The bellwether IHS Markit/CIPS UK Construction PMI Total Activity Index hit 66.3 in June, up from 64.2 in May. This presenting the strongest rate of growth for 24 years (since 1997).
Key findings included: a rapid rise in new business volumes during May, output growth accelerated to its strongest since September 2014, and cost inflation hit a fresh survey-record high.
The May PMI data indicated that the UK construction sector was remaining strong on the path to recovery as output reached its strongest level since September 2014.
The latest survey pointed to a rapid upturn in new business across the construction sector. Around 47% of the survey panel reported higher volumes of new work, while only 11% displayed a reduction.
In addition, new order volumes increased at the fastest pace since the survey began. But on the other hand, input cost inflation was also at a survey-record high during May, and this could be reflective of the surge in demand for construction materials and severe supply shortages.

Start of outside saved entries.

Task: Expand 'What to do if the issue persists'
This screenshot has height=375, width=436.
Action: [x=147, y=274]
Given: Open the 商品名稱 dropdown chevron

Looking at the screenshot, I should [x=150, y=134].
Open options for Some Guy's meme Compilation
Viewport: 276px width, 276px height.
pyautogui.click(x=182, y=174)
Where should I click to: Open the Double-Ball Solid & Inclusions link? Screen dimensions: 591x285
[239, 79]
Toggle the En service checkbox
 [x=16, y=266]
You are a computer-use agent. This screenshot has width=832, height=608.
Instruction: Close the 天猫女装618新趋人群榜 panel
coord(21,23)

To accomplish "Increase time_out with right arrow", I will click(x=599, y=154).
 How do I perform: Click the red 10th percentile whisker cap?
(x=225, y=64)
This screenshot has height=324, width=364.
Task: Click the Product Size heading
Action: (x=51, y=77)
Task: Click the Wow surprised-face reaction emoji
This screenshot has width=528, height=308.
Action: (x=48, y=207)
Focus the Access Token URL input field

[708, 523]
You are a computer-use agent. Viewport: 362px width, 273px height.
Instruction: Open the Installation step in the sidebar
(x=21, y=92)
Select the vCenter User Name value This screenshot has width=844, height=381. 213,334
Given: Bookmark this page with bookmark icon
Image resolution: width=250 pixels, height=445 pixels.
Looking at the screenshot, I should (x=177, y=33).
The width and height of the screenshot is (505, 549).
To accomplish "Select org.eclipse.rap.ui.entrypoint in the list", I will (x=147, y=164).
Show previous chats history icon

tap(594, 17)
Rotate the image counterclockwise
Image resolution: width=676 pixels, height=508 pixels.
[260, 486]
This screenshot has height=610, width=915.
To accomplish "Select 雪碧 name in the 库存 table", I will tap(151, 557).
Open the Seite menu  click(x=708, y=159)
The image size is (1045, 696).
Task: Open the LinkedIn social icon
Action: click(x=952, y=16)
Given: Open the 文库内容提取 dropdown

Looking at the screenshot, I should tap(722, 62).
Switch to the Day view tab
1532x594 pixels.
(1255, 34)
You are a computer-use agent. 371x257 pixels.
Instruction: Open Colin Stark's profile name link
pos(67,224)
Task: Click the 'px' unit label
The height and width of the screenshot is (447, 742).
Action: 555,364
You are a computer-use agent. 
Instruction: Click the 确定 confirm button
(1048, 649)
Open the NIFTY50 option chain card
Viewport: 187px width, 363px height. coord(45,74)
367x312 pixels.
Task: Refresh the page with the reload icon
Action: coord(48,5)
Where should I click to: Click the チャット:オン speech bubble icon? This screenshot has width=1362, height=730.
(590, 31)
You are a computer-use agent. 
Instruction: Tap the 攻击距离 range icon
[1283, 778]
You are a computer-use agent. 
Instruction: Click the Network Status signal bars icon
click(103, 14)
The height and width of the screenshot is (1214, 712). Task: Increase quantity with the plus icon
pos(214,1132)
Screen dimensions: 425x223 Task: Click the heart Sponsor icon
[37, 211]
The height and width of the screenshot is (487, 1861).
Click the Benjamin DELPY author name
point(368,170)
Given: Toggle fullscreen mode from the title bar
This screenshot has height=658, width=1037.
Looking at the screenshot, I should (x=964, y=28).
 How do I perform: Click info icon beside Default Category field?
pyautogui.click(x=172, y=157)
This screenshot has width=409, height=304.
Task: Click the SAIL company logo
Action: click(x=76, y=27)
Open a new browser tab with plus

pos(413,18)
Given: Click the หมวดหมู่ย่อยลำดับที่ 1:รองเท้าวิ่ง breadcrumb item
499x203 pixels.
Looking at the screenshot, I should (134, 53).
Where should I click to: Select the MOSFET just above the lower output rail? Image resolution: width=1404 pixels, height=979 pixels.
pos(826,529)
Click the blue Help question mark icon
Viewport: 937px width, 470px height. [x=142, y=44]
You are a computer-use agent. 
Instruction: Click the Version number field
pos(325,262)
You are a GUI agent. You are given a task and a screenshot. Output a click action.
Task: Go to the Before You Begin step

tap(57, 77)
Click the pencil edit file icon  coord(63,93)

New project starts and a sustained recovery in construction workloads resulted in another marked rise in staffing numbers during May with the rate of job creation was the fastest since July 2014.
Suppliers’ delivery times lengthened sharply in May, with the downturn in vendor performance being the second-steepest since the survey began (exceeded only by that seen in April 2020).
Stretched supply chains and steep rises in raw material prices contributed to a rapid increase in average cost burdens. The overall rate of input price inflation was the highest in just over 24 years of data collection.
Tim Moore, economics director at IHS Markit, said: “UK construction companies reported another month of rapid output growth amid a surge in residential work and the fastest rise in commercial building since August 2007. Total new orders increased at the strongest rate since the survey began more than two decades ago, but supply chains once again struggled to keep pace with the rebound in demand.
“There were widespread reports citing shortages of construction materials and wait times from suppliers lengthened considerably in comparison to those seen during April. Imbalanced supply and demand led to survey record increases in both purchasing prices and rates charged by sub-contractors.”
Despite severe challenges with materials availability, construction firms remain highly upbeat about their near-term growth prospects. Nearly two-thirds of the survey panel forecast an increase in output during the year ahead, while only one-in-thirteen forecast a decline.”
According to IHS Markit, construction companies are feeling positive about their growth prospects for the next 12 months. Around 61% of the survey panel have predicted a rise in business activity, while just 8% are anticipating a decline. The positivity was mostly attributed to the increase in customer demand, alongside optimism about the UK economic outlook after the success of the vaccine roll out.